Once Forbidden Question about Disability Now Has to Be Asked

This story from the Wall Street Journal notes that federal contractors will now have to ask their employees one question that used to be forbidden: Do you have a disability?

U.S. regulations going into effect next week require for the first time that federal contractors—a group that includes Boeing Co., Dell Inc. and AT&T Inc., among some 40,000 others—ask their employees if they have a disability.

Those that don’t employ a minimum of 7% disabled workers, or can’t prove they are taking steps to achieve that goal, could face penalties and, in the most extreme cases, the loss of their contracts, according to a government official. The target applies to contractors with 50 or more employees or more than $50,000 in government work.

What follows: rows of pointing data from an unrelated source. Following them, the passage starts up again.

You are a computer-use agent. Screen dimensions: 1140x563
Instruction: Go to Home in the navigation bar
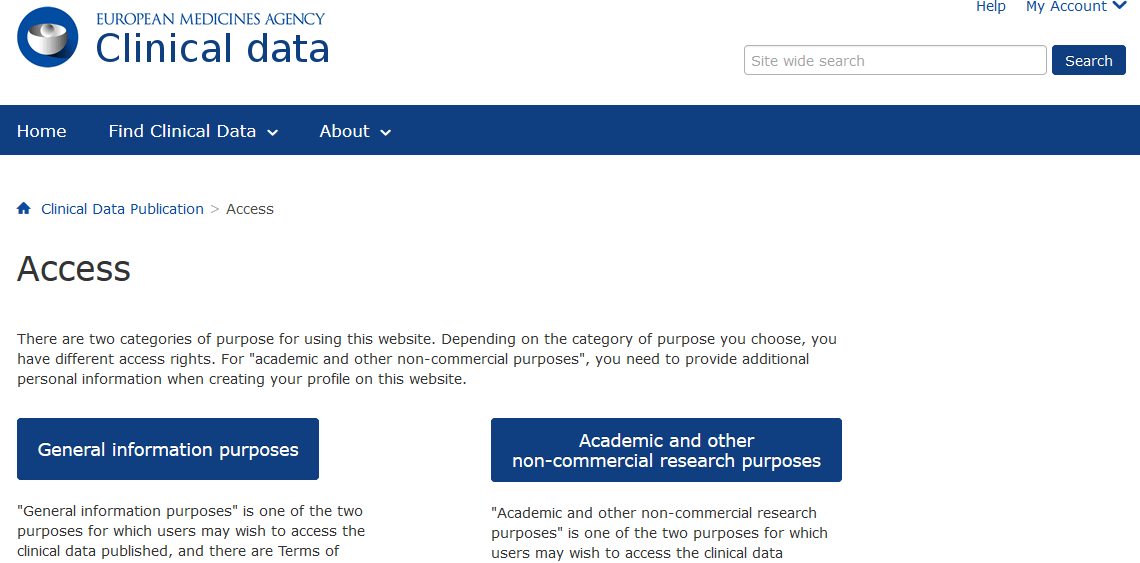(41, 131)
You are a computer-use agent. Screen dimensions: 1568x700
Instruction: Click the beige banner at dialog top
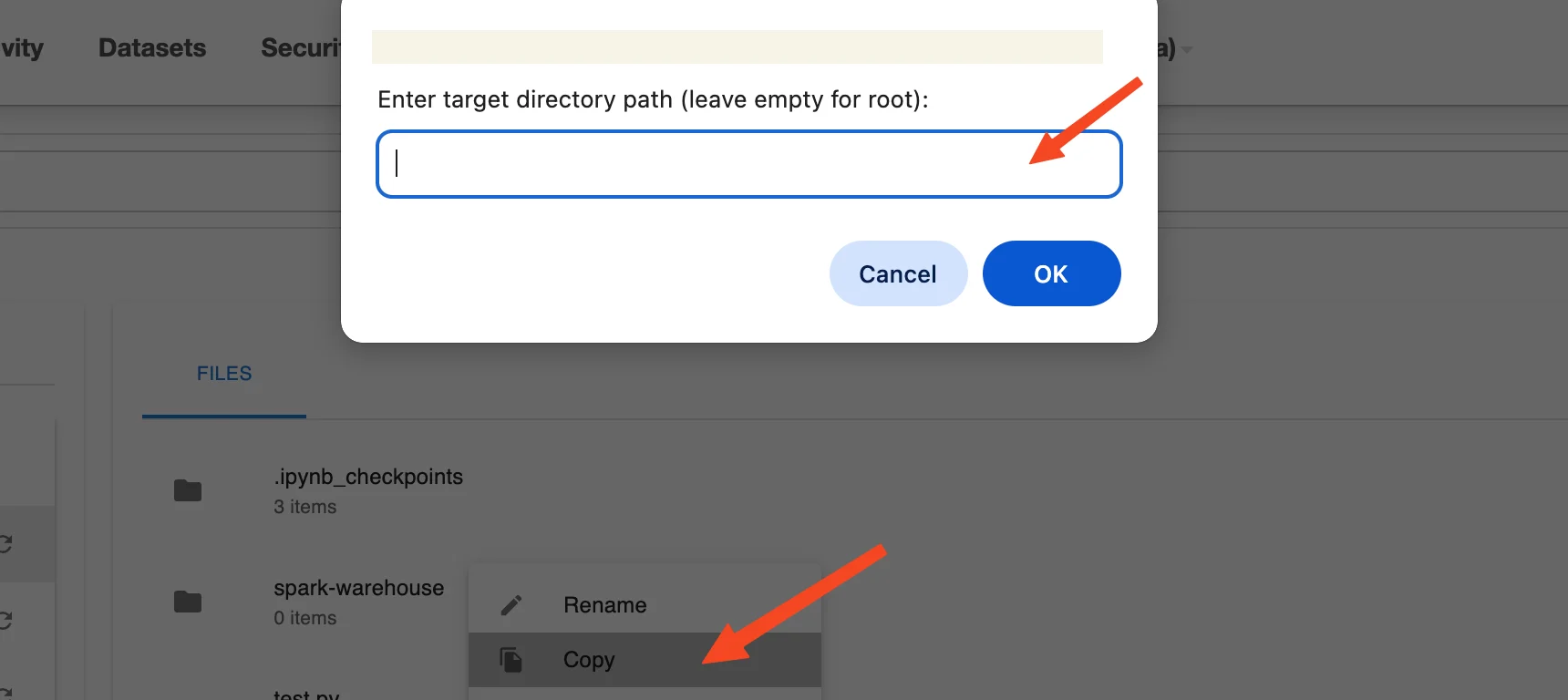tap(737, 46)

That final caveat is important, since the rule will apply to even small businesses that get a local federal contract for services such a janitorial services or training services. The lower threshold of $50,000 is pretty low and could actually force some businesses to forgo government contract work.

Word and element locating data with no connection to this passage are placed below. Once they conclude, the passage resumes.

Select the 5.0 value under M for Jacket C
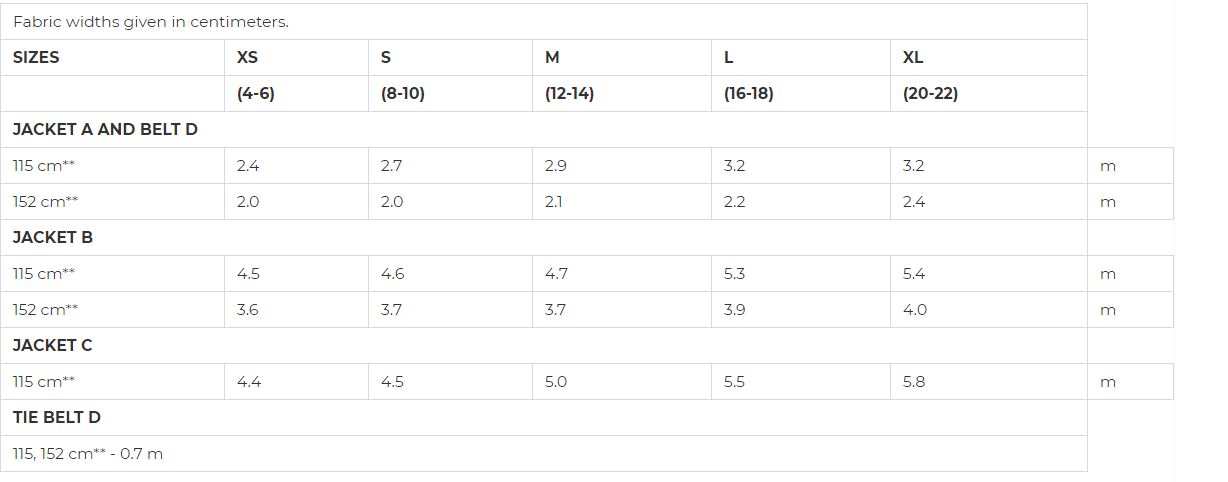 click(x=556, y=382)
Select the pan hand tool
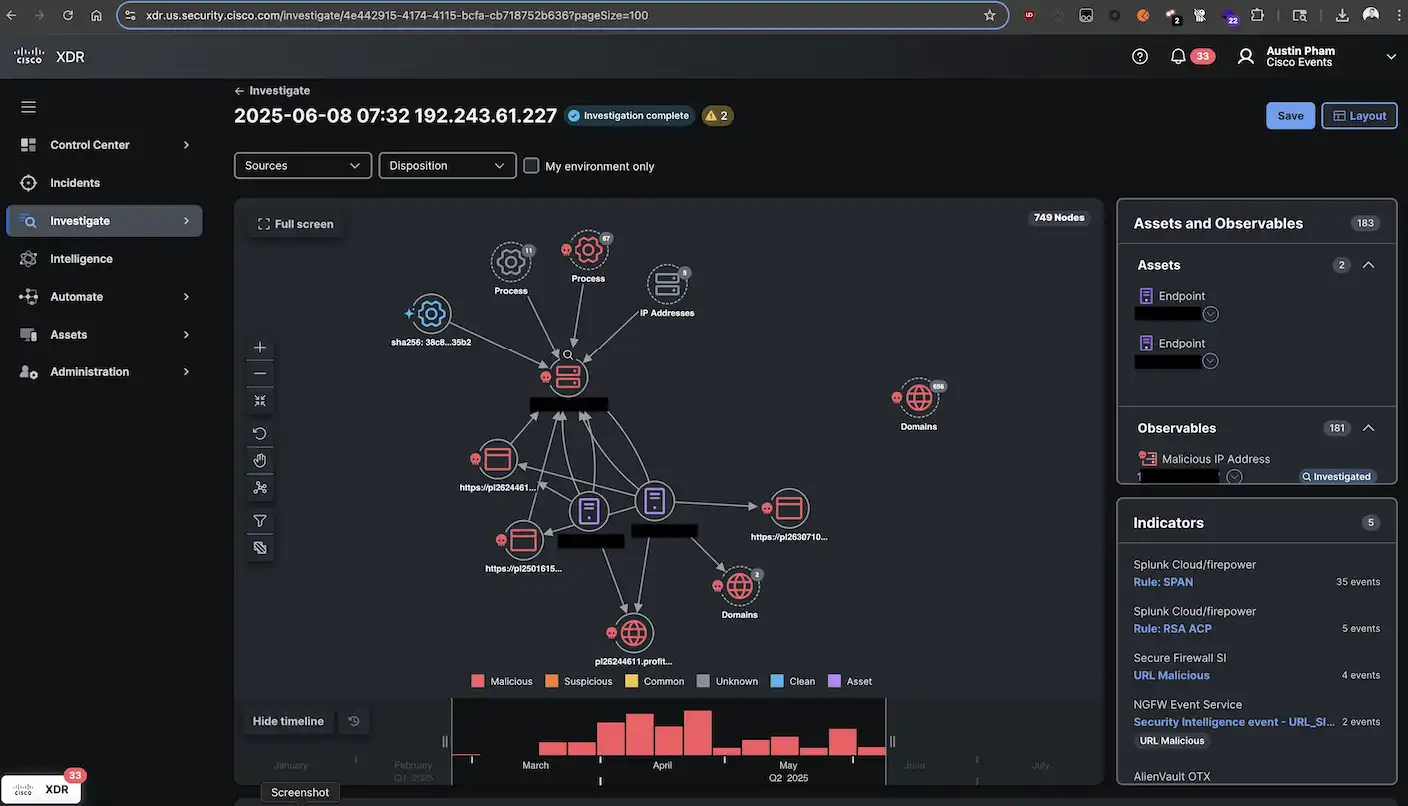 259,460
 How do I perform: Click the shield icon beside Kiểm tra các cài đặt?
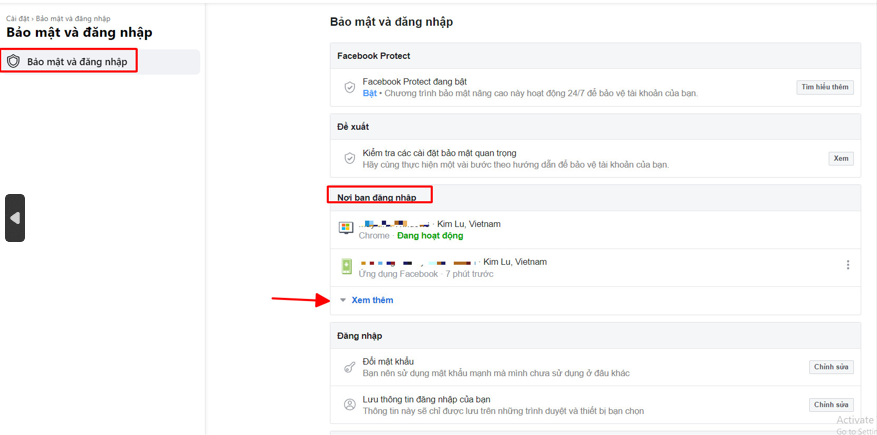coord(349,158)
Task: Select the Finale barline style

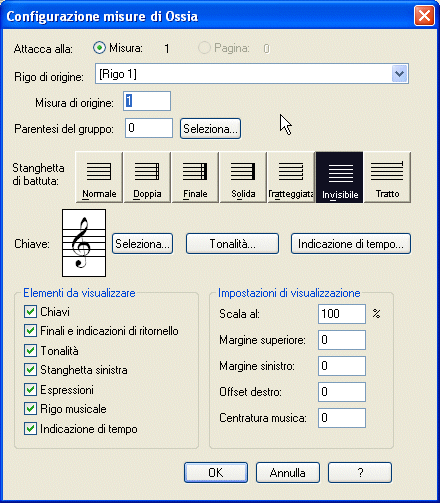Action: pyautogui.click(x=195, y=177)
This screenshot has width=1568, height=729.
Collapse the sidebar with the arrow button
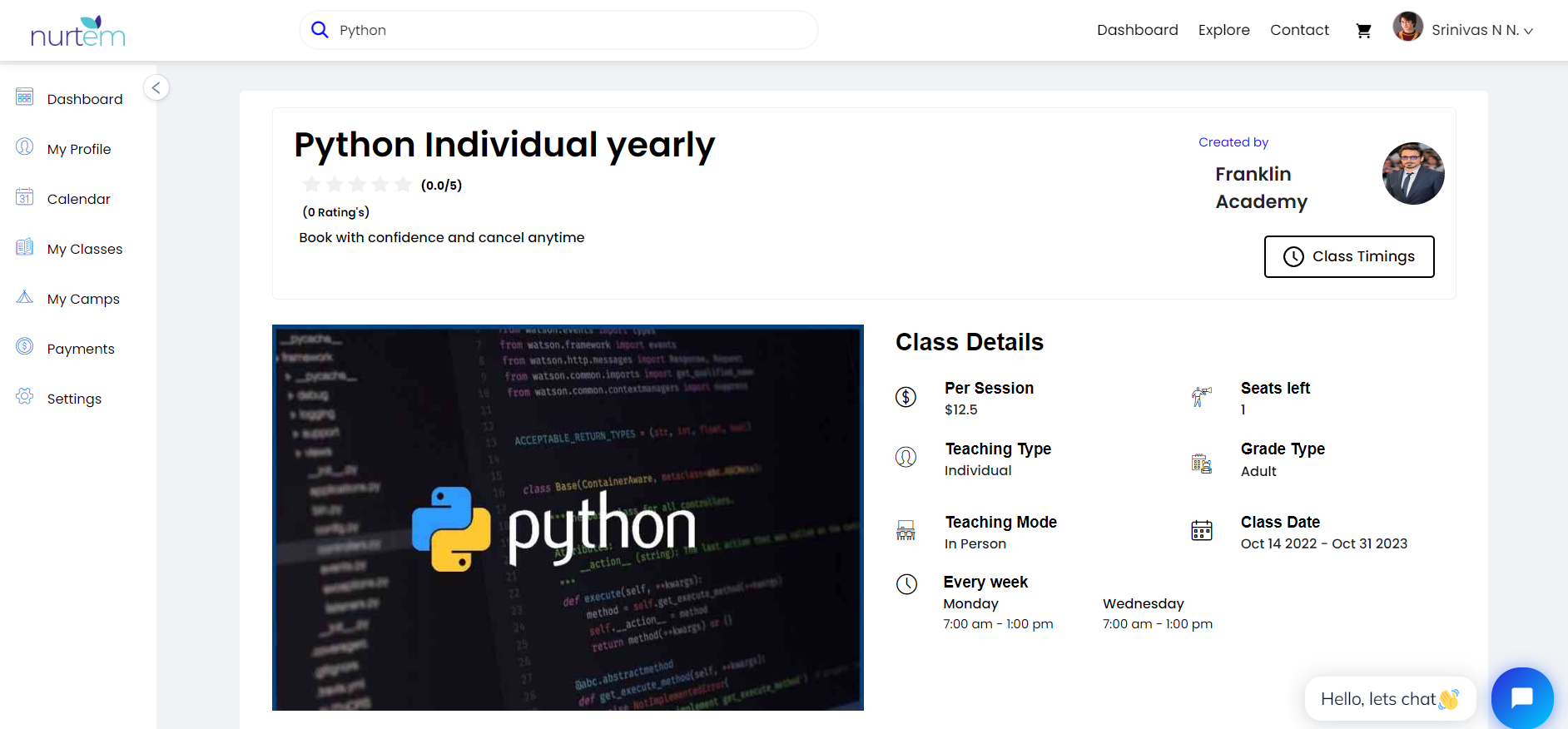click(x=156, y=87)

While the regulatory goal of 7% disabled workers (and a concurrent set of regulations of 8% veteran employment) are intended to be “aspirational” the fact is that with it written in the Code of Federal Regulations and the requirement that a contractor demonstrate their efforts to achieve the goal, makes ignoring the regulation difficult.

But the requirement also opens a number of potential gateways to difficulty. For example, a person with a medical condition that generally does not impact their performance might be reluctant to to disclose the fact that they have a disability.

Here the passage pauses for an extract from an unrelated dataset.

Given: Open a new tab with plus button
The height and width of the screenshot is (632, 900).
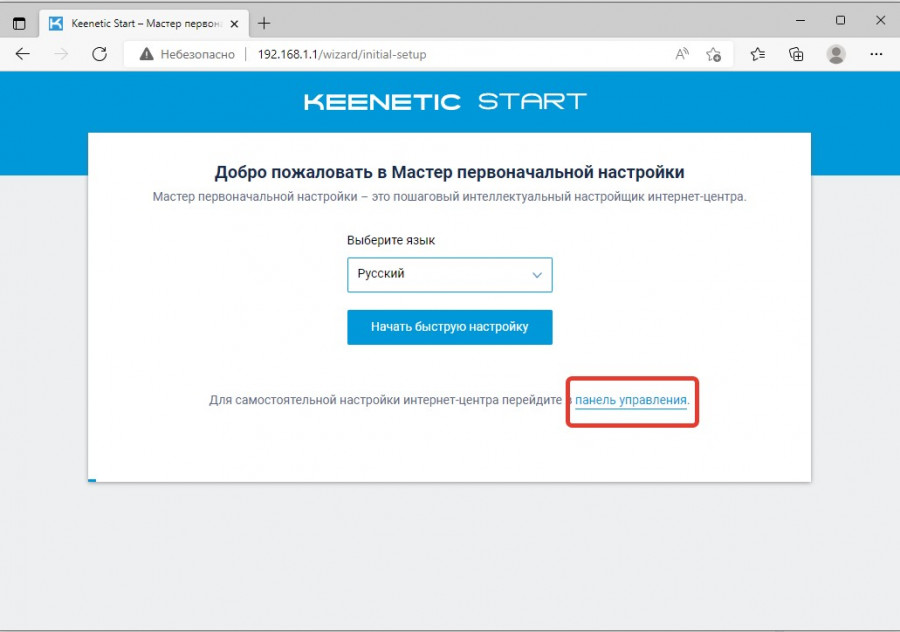Looking at the screenshot, I should 264,23.
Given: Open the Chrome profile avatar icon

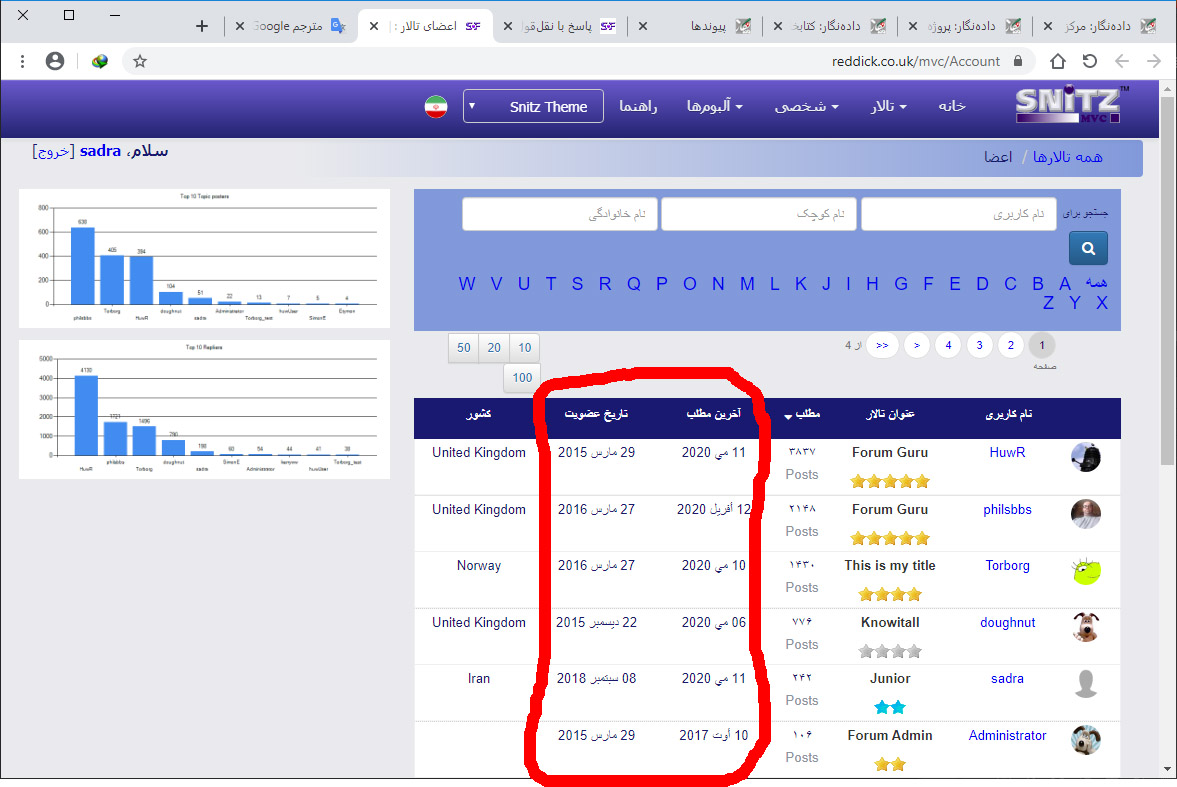Looking at the screenshot, I should click(x=55, y=61).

Alongside long-recognized impairments like blindness, the list now includes conditions such as cancer, diabetes, major depression, epilepsy and obsessive-compulsive disorder…The number of disabled workers will be accurately captured only if employees are willing to raise their hands and be counted…

At Intuitive Research and Technology Corp. in Huntsville, Ala., an engineering firm with contracts from the Department of Defense, 19% of workers have disabilities, said Juanita Phillips, director of human resources. Intuitive recruits and sponsors classes and lecture series at the nearby Redstone Arsenal, a U.S. Army post. The partnership helps Intuitive meet two compliance goals at once by hiring veterans, some of whom have disabilities because of military service-related injuries.

Still, Ms. Phillips said, “We have people who are visibly handicapped that choose not to self-identify as such.”

The cost of compliance might also increase for employers as well. If you are a small business with a federal contract, having employees disclose a disability might also result in the employer having to make accommodations under the ADA that might have been unncessary if the employee did not need an accommodation when their disability was a private matter.

The larger concern for small businesses in general might be two-fold. First, is this the proverbial camel’s nose? Second, is this encroaching on employees’ privacy rights.

Finally, the philosophical question that comes to mind, “if a person has a disability that does not affect their work, are they really disabled?”